Anyway, after many discussions, it seems that the level of knowledge about Windows-built-in security is higher, especially on the MT forum.

And thanks to you...

 

[LennyFox]

But to be honest, Microsoft does not make it easy to understand.

SAC, WDAC-ISG, SmartScreen, Microsoft Defender cloud level zero tolerance, ASR "Block executable files from running unless they meet a prevalence, age, or trusted list criterion" and "Block at first sight" option have related and overlapping protections because they share the Microsoft back end data bases., reputation services. Because all of the telemetry data collected by Microsoft from so many end points, they have a competitive big data collection advantage over all other (third-party) security.

As @Gandalf_The_Grey posted thanks to Andy Full most of these advanced build-in features are accessible and usable for home users with less security knowledge

 

[pxxb1]

The database includes the telemetry from the Windows system, not only from the Microsoft Defender application. But in the end, Microsoft Defender machine learning, Microsoft Defender ASR rules, and others can access that database. So one can call that database (not precisely) MS Defender's database.

Thank you for the clarification, now i know.

 

[Andy Ful]

But to be honest, Microsoft does not make it easy to understand.

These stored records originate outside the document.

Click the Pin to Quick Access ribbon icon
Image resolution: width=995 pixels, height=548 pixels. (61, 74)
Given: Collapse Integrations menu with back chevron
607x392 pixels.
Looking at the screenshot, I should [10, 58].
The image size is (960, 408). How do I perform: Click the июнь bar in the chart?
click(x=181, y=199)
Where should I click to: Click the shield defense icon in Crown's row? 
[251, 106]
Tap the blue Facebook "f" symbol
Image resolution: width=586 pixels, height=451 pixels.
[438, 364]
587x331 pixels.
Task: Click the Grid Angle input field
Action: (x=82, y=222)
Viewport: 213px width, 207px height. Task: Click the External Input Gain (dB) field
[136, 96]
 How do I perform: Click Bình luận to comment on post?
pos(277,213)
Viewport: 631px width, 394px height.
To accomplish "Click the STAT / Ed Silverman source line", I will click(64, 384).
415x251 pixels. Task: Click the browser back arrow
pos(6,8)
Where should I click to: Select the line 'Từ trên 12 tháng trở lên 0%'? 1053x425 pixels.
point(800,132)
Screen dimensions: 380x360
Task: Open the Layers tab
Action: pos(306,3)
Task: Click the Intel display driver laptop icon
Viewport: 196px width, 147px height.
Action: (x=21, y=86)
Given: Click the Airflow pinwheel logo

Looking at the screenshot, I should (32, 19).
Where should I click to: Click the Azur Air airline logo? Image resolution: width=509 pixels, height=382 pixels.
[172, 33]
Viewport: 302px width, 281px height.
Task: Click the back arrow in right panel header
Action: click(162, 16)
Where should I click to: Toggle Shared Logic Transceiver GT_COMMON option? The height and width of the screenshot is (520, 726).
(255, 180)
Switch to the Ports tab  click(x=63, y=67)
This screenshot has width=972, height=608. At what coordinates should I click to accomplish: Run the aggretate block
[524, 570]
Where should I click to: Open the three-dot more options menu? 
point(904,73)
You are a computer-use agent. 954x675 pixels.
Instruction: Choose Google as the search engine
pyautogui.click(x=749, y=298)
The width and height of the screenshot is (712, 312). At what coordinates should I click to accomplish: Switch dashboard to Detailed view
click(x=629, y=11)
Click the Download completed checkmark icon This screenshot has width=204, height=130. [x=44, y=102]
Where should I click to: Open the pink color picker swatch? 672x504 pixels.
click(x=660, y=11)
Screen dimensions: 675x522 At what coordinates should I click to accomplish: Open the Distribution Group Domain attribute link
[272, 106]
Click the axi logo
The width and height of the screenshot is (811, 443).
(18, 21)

Yes, that is true. In fact, we have one big "Microsoft Endpoint Protection" implemented in Windows. It contains: Defender Antivirus (with ASR rules, Network Protection, Controlled folder access, etc.), Edge, SmartScreen, WDAC, etc. Any other AV vendor would announce all of them as parts of one product. Microsoft decided to split that product into different security layers (probably due to antimonopoly law), that can work almost independently from the viewpoint of the user. Of course, those security layers are integrated in the Microsoft cloud.

 

[Dave Russo]

Forgive my ignorance( not intentional) but when or how does the smart screen activate ? And does it only work if your running Microsoft Defender as your primary Av? The article seems to say it checks downloads and also related to web browser protection?